The Federal Office for Information Security warns of security threats from artificial intelligence. However, much is still up in the air.
The German Federal Office for Information Security (BSI) takes the influence of artificial intelligence (AI) on the cyber security situation very seriously, but does not yet see any reason for alarmism. “In our current assessment of the impact of AI on the cyber threat landscape, we assume that there will be no significant breakthroughs in the development of AI, especially large language models, in the near future,” says BSI President Claudia Plattner, assessing the situation.

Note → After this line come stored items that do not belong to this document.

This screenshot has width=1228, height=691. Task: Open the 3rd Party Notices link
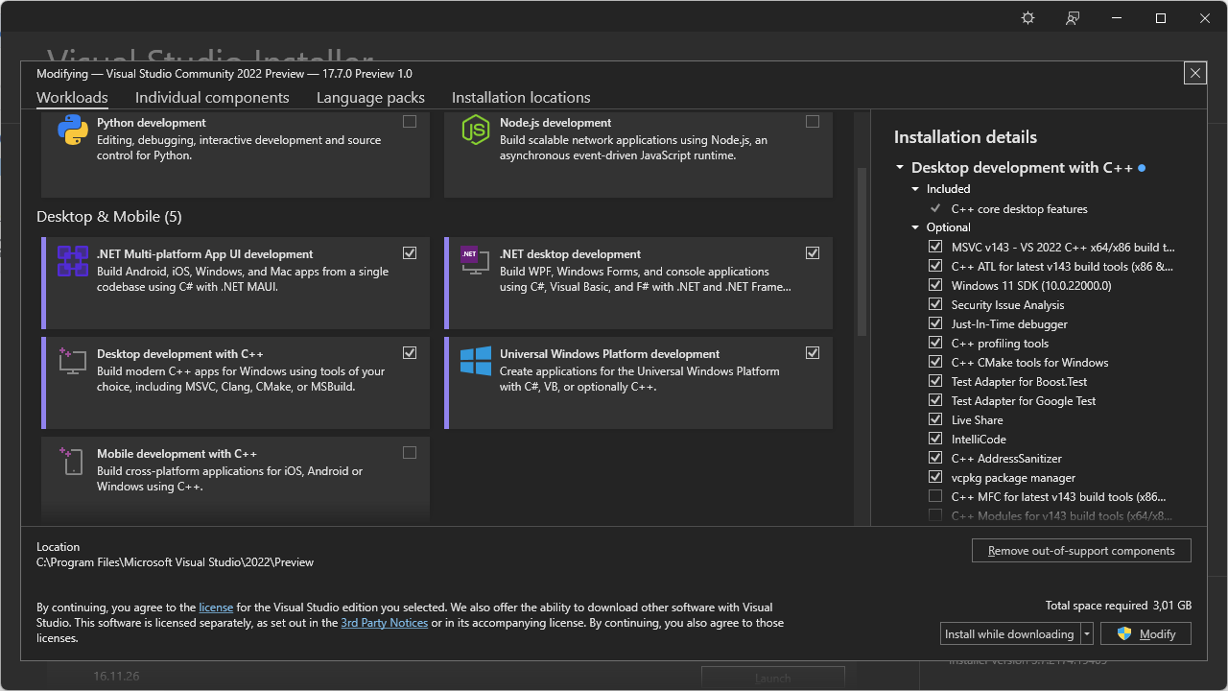coord(384,622)
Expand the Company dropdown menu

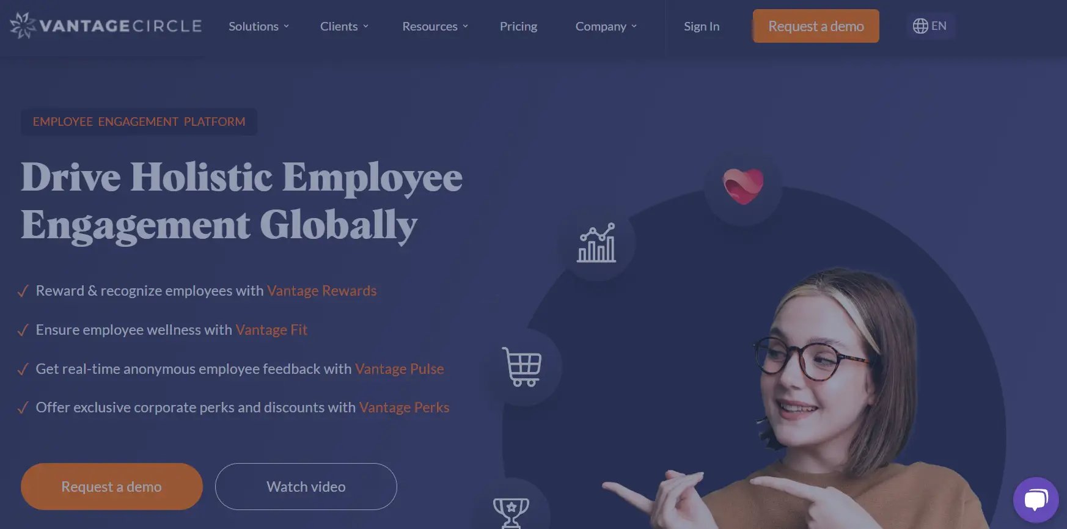[606, 26]
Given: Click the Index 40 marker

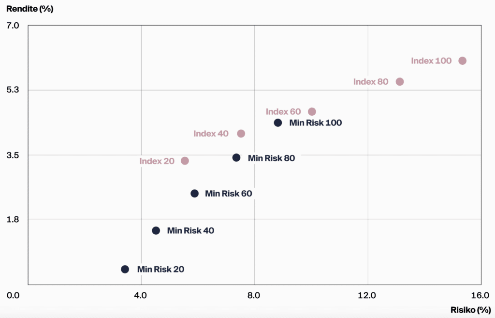Looking at the screenshot, I should click(x=241, y=134).
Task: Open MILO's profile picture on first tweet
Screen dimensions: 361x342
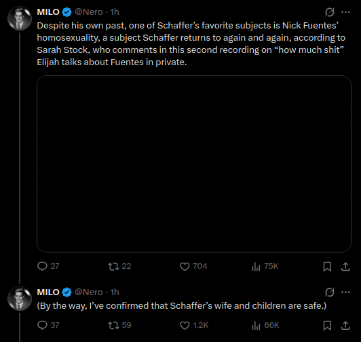Action: click(20, 18)
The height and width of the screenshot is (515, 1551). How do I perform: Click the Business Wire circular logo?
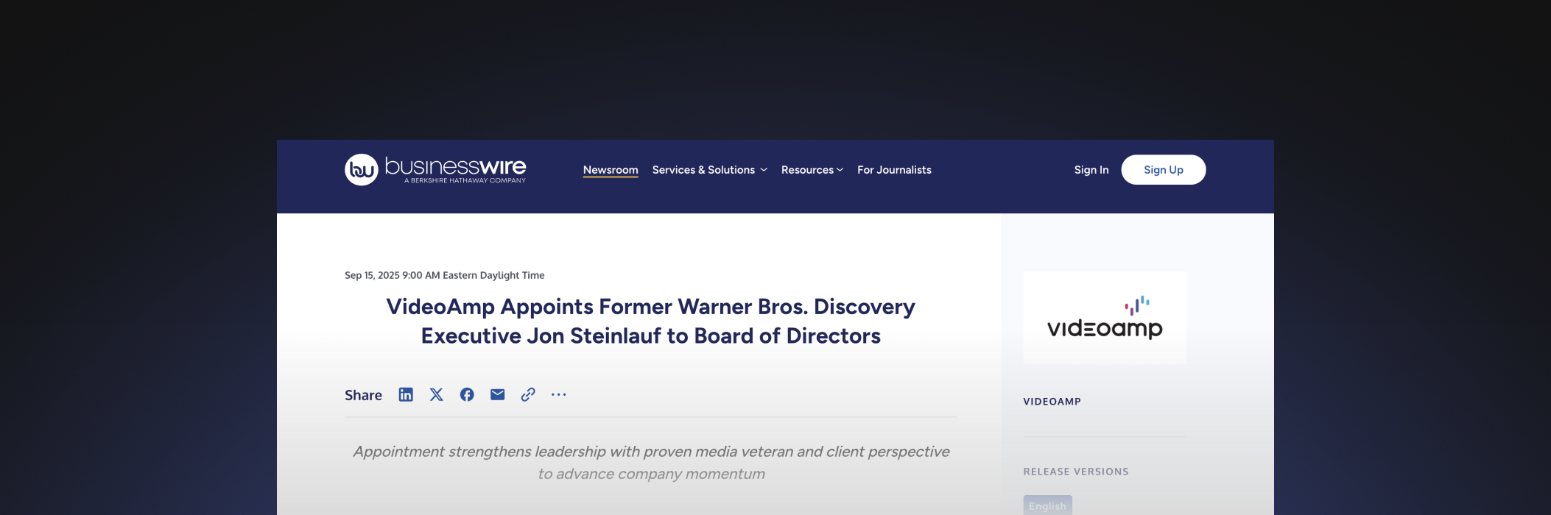361,170
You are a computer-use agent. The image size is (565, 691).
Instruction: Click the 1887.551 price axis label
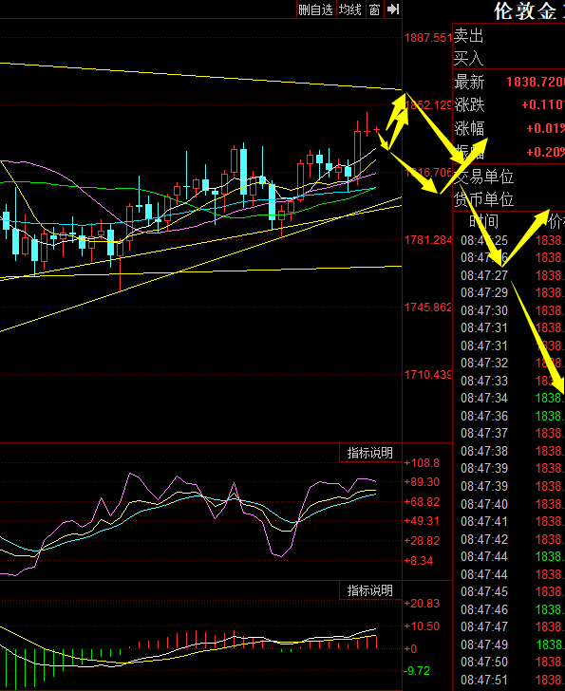(428, 37)
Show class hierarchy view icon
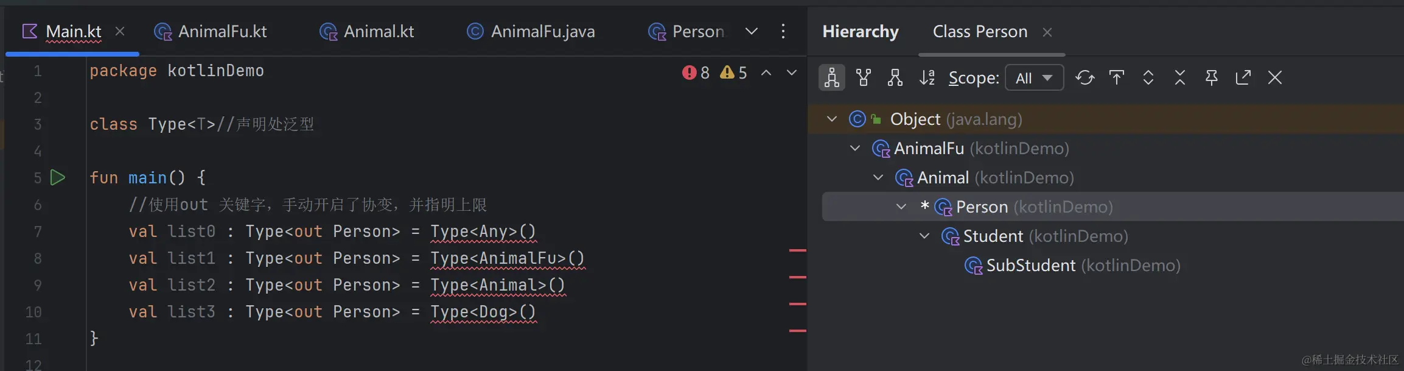The height and width of the screenshot is (371, 1404). click(831, 77)
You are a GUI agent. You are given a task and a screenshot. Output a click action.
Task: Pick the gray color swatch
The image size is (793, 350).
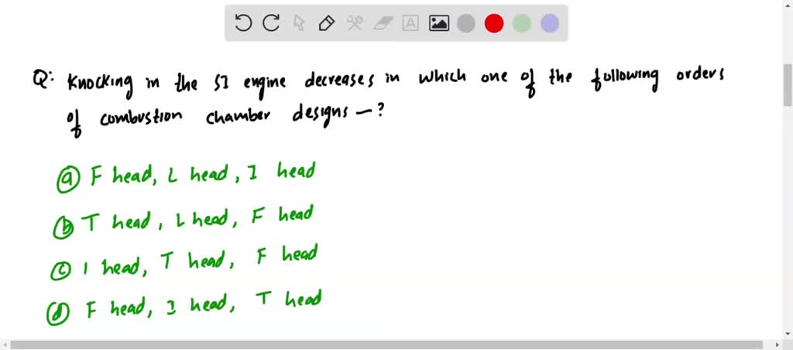466,23
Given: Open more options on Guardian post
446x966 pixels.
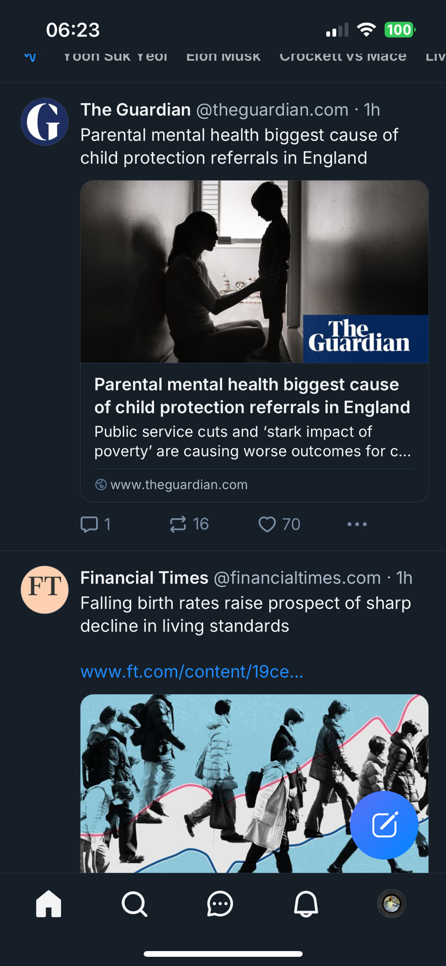Looking at the screenshot, I should click(x=357, y=524).
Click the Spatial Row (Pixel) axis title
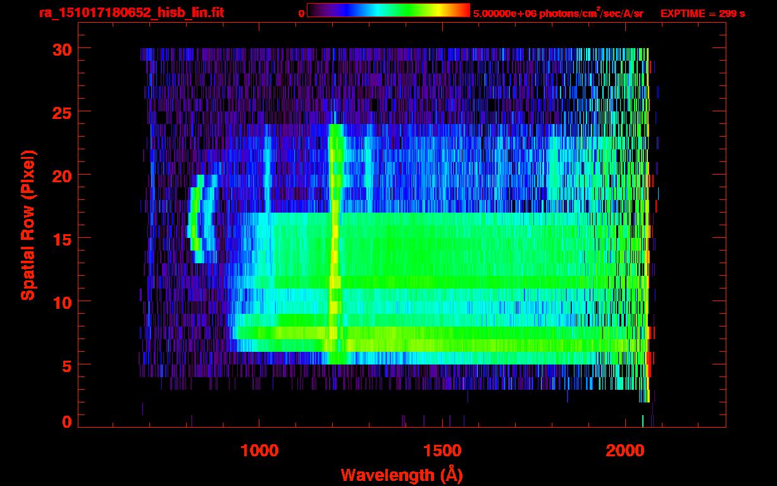 (x=27, y=225)
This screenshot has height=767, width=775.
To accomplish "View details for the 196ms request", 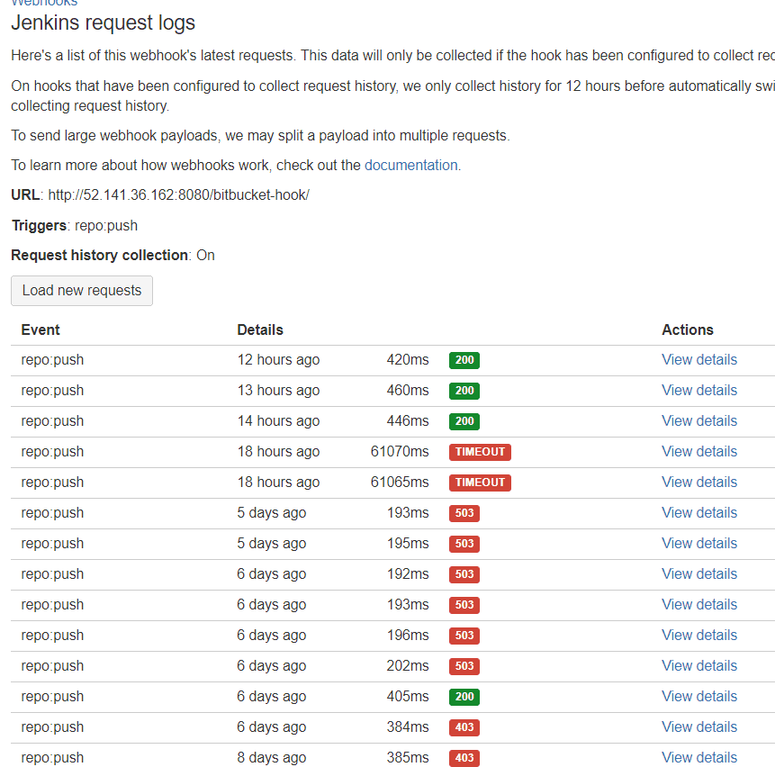I will pyautogui.click(x=698, y=636).
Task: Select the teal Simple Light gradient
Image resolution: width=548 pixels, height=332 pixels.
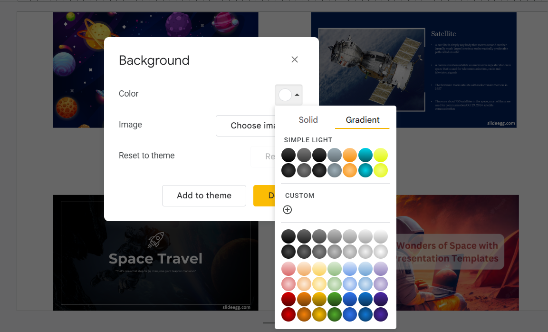Action: pyautogui.click(x=365, y=155)
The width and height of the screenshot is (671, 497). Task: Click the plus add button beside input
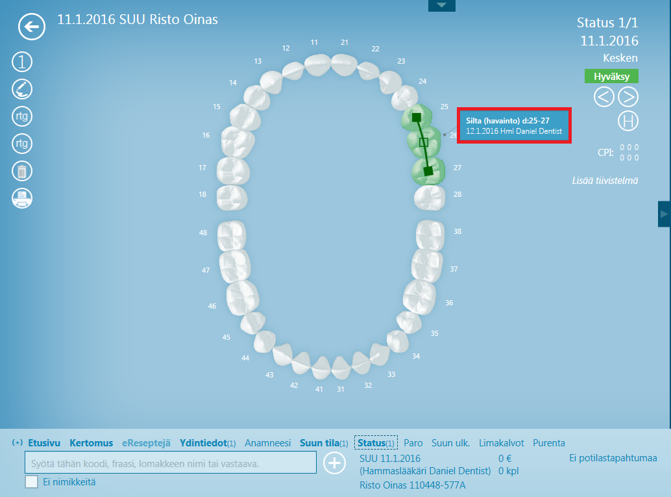[334, 463]
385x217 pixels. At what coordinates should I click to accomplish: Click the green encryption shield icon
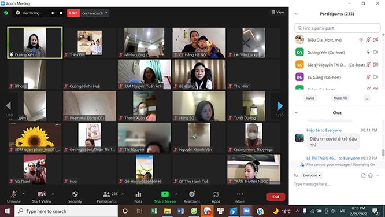pyautogui.click(x=6, y=13)
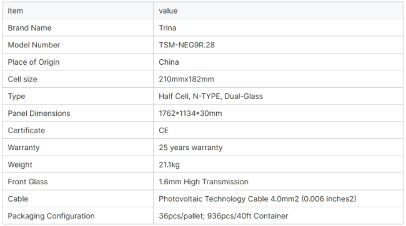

In a research paper, which is exclusively available to heise online, the BSI looks at already known threat scenarios on the one hand and the expected developments, including through AI, on the other. Although the major threat has not yet materialized, developments should not be underestimated.
Social engineering and code
According to the cyber security experts from Bonn, self-learning language models (LLM) are already having an impact: “In addition to general productivity gains for malicious actors, we are currently seeing malicious use in two areas in particular: social engineering and the generation of malicious code.”
In social engineering, where technical security precautions are circumvented through human contact with employees or service providers, AI enables an “unprecedented level of quality” in phishing attempts, for example, warns the BSI. “Conventional methods of detecting fraudulent messages, such as checking for spelling mistakes and unconventional use of language, are therefore no longer sufficient.”
The BSI gives a slight all-clear on the question of the extent to which malicious code is already being created fully automatically today. “LLMs can already write simple malware, but we have not found any AI that is independently capable of writing advanced, previously unknown malware,” says the IT security authority in its assessment of the situation.
The fact that an AI uses complicated methods for concealment or independently recognizes and exploits zero-day gaps is not yet a reality. Even the automated adaptation of existing malware has so far mainly been the subject of research work.